The company did not provide adjusted earnings per share, after reporting 89 cents a share on an adjusted basis a year ago, though it did delineate nearly $4 billion in costs related to amortization of intangibles, restructuring, transaction and integration expenses and other charges.

Analysts on average expected earnings of 12 cents a share on revenue of $11.83 billion, according to FactSet. Shares dove more than 11% in after-hours trading following the release of the results, after closing with a 4.6% increase at $17.48.

In a conference call that spanned more than an hour and a half Thursday afternoon, executives laid out some of the reasons that financial performance struggled, including rough times for linear networks, cancelled contracts for content sharing and a downturn in streaming growth writ large.

“With respect to overall Q2 financial performance, clearly these results are neither indicative of the health of the underlying assets nor of their longer-term trajectory, but rather the fact that we’re starting from a less favorable position compared to our expectations,” Chief Financial Officer Gunnar Weidenfels said in a conference call Thursday.

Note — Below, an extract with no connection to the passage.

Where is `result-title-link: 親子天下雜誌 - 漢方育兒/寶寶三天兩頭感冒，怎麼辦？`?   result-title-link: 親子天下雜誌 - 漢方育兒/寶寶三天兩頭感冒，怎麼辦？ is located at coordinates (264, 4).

Chief Executive David Zaslav, in a conference call that lasted more than an hour and a half, announced that the company is exploring a free, ad-supported streaming service as a way to attract more customers to the platform.

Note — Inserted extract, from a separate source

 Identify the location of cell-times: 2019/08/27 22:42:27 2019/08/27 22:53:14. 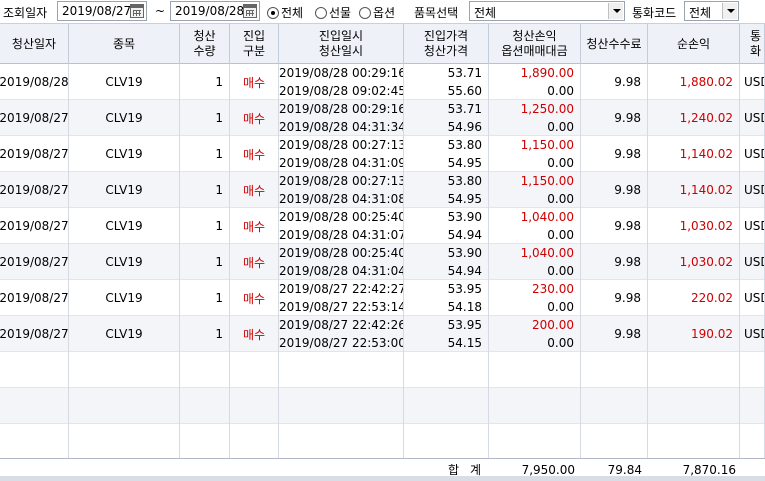
(342, 298).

“In the spirit of optimization, once our SVOD service is firmly established in the market, we see real potential and are exploring the opportunity for a fast or free ad-supported streaming offering that would give consumers who do not want to pay a subscription fee access to great library content, while at the same time serving as an entry point to our premium service,” Zaslav said.

Warner Bros. Discovery reported total streaming subscribers of 92.1 million, which would compare with 260.67 million subscribers for streaming pioneer Netflix Inc.
NFLX,
+1.40%
.
Average revenue per subscriber was $7.66, and the company added 1.7 million subscribers on a net basis in the quarter.

Executives did not provide a third-quarter forecast in the announcement nor conference call, but did provide long-term targets for the new company.

“We expect peak EBITDA losses for the DTC segment will occur this year in 2022, as we do the heavy lifting around technology, personnel and integration ahead of the planned relaunch starting next summer,” lead streaming exec JB Perrette said in the call. “We’re targeting the U.S. streaming business to be profitable in 2024 and for the global streaming segment to generate $1 billion in EBITDA by 2025.”

Weidenfels added that adjusted Ebitda for 2022 is expected to be $9 billion to $9.5 billion, which he said was a decline from previous forecasts, and that profit metric would grow to at least $12 billion in 2023. Perette also predicted the subscriber base would grow to roughly 130 million global subscribers in 2025.

The executives confirmed reports that certain completed or nearly-completed film projects, including “Batgirl” and a sequel to “Scoob!,” had been shelved as opposed to releasing them directly to streaming services. In answering a question about that decision, Zaslav showed a commitment to running movies in theaters that seemed more robust than other streaming executives.

“We’ve seen luckily by having access now to all the data, how direct-to-streaming movies perform. And our conclusion is that expensive direct-to-streaming movies — in terms of how people are consuming them on the platform, how often people go there, or buy it, or buy a service for it and how it gets nourished over time — is no comparison to what happens when you launch a film … in the theaters,” Zaslav said. “And so this idea of expensive films going direct to streaming, we cannot find an economic case for it. We can’t find an economic value for it. And so we’re making a strategic shift.”

Analysts hope that the approaching premiere of the “Game of Thrones” spinoff “House of the Dragon” can pump up subscribers, while planned cuts of up to $3 billion in postmerger “synergies” can boost the bottom line.

“‘House of the Dragon’ should minimally buffer subscriber erosion from discontinuing AT&T Mobile promotions and may represent the most plausible 2022-2023 stock catalyst outside visibility on $3B in cost reductions and free cash generation,” Benchmark analyst Matthew Harrigan wrote Wednesday in previewing the report, while maintaining a buy rating and $26 price target.

Warner Bros. Discovery stock has declined 25.6% since the beginning of the year, while the S&P 500 index
SPX,
-0.08%

has declined 12.8%. The merger closed on April 8.